To put it simply, the man could not miss.

He even went as far as to strike a match with a shot, and I'd heard that was just an old wives' tale and couldn't be done. But he done it, and neatly.

When next I looked out at the crowd, I seen Skinny had joined us. He still had on his apron. He was eating from a bag of peppermints, drooling it down his chin. His eyes looked like a couple of dark holes. It was kind of good to see the old boy.

Then I seen something that made me considerably less happy.

Blue Hat and Texas Jack.

CHAPTER 5

The way those two were smiling, I knew there was going to be trouble. They might as well have been waving flags. Texas Jack was grinning like what Billy Bob was doing was the silliest and easiest thing in the world, and wasn't it a damned shame that all those people were oohing and aah-ing over him so much.

Blue Hat would look over at Texas Jack like it was all a big joke, then back at Billy Bob the same way. But I thought I could see a little something else in his face that he was trying not to give away. Surprise and pleasure.

Next thing Billy Bob told the crowd he was going to do was a thing I'd never seen him do before, and I felt certain that he was about to go from star attraction to jackass. It was a shot I'd heard him talk about, one Wild Bill used to make, but it was something he'd never tried, not even in practice.

He leaned over to Albert and said something, and Albert looked at him like he was crazy, then Billy Bob said, "Go on," loud enough that I could hear him, and Albert went back to the wagon.
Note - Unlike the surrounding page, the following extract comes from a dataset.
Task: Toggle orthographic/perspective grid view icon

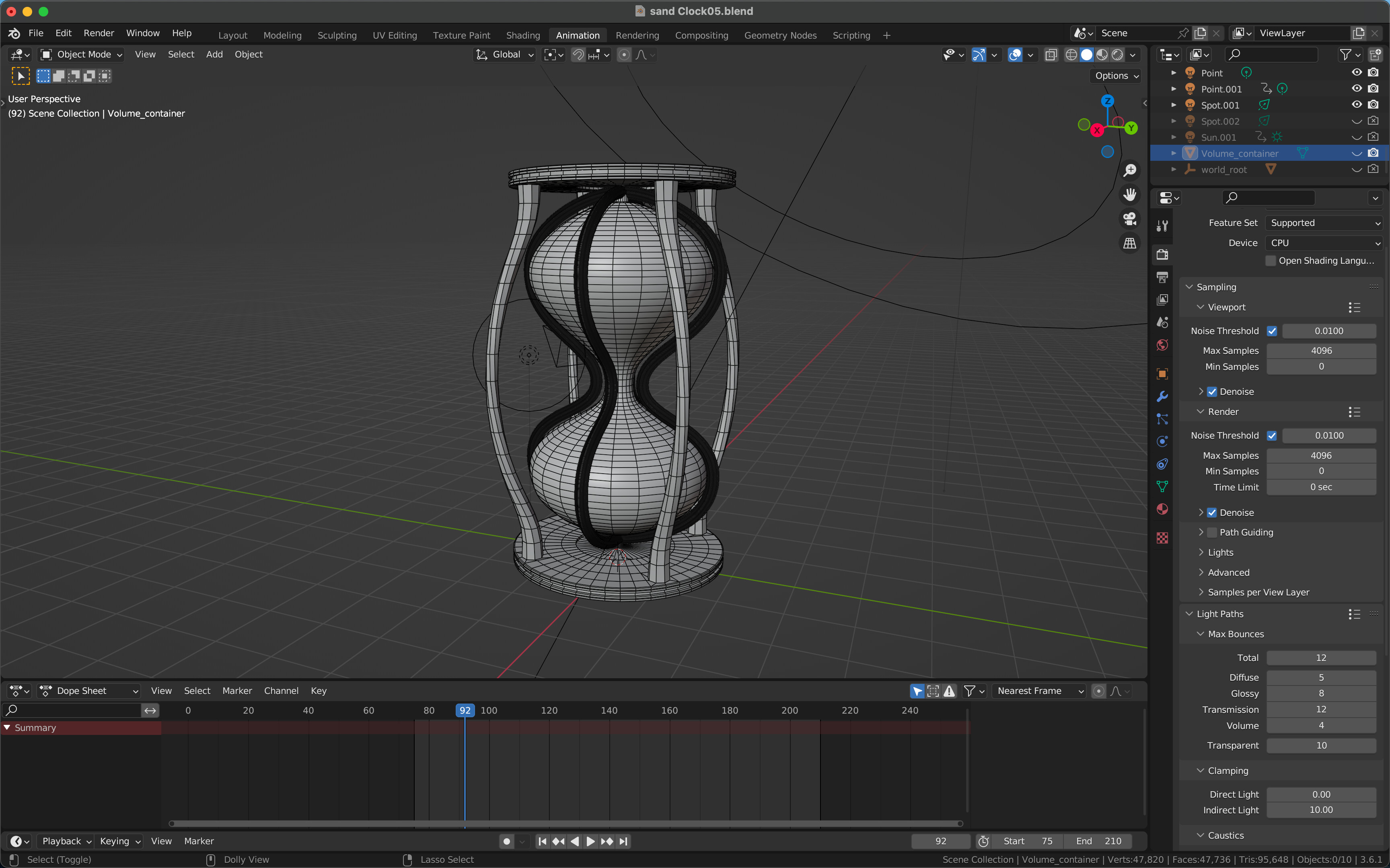Action: 1129,243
"Ladies and gentlemen," Billy Bob said, "my father used to take a bottle with a cork in it, place it at thirty paces, and with a pistol shot, drive the cork into it and knock out the bottom of the bottle without breaking the neck. Never heard of no one else doing it, and I'd like to show you the spirits that guided my father now guide my hand."

Albert came back with the bottle, walked off thirty paces and set it up, then he legged it back behind the line Billy Bob had drawn in the dirt with the toe of his boot.

Billy Bob, without so much as blinking an eye, drew his pistol-the left one, mind you-and without so much as aiming, fired.

The shot drove the cork into the bottle and knocked out the bottom without breaking the neck.

The crowd cheered, and I'll tell you, so did I.

I reckon Texas Jack and Blue Hat didn't cheer, but they had their mouths open, and even when Jack got his cranked up, Blue Hat's stayed that way. Skinny dropped his bag of peppermints. It was a shot even an idiot could appreciate. Well, that's some damn good trick shooting," Texas Jack called out.

Billy Bob turned and looked in the direction of the voice. Texas Jack was elbowing his way through the crowd, and the crowd was stepping aside, fast.

"Thank you, fella," Billy Bob said when Jack was up close.

"Yeah," Jack said rubbing his chin, "that's about the best trick shooting I ever seen, except for Wild Bill himself."

"You seen Wild Bill shoot?"

"Yep, I did. Wasn't nobody could out-trick-shoot Wild Bill."

Billy Bob smiled. "Reckon not."

"But trick shooting isn't the same as facing a man with a loaded gun. That's a whole nuther thing."

The smile went off Billy Bob's face. "He proved he could do that too."

"With drunks and yellow bellies. He wasn't so big when John Wesley Hardin backed him down."

"That's just one of them stories," Billy Bob said.

"And when I backed him down."

"You?"

"Yeah. Name's Texas Jack."

For a long moment Billy Bob stared at Jack, looking for that Greek god he'd read about in them dime novels.

Jack stared back, opened his coat, and showed Billy Bob the butt of that fancy pistol. I don't think Billy Bob even noticed the pistol. He was still trying to fit that face with the one described in the books, and he wasn't having any luck at it.

Jack let his coat fall back over his gun, then he turned and shouldered his way back through the crowd. When he reached Blue Hat he said, "Just like his pa," then the two of hem snickered their way toward the saloon.

Billy Bob didn't even know he'd been called out, he was so amazed to see a dime-novel hero out walking around on two legs. But the truth of what happened slowly dawned on him. He turned to Albert and said, "Did that fella call me a coward?"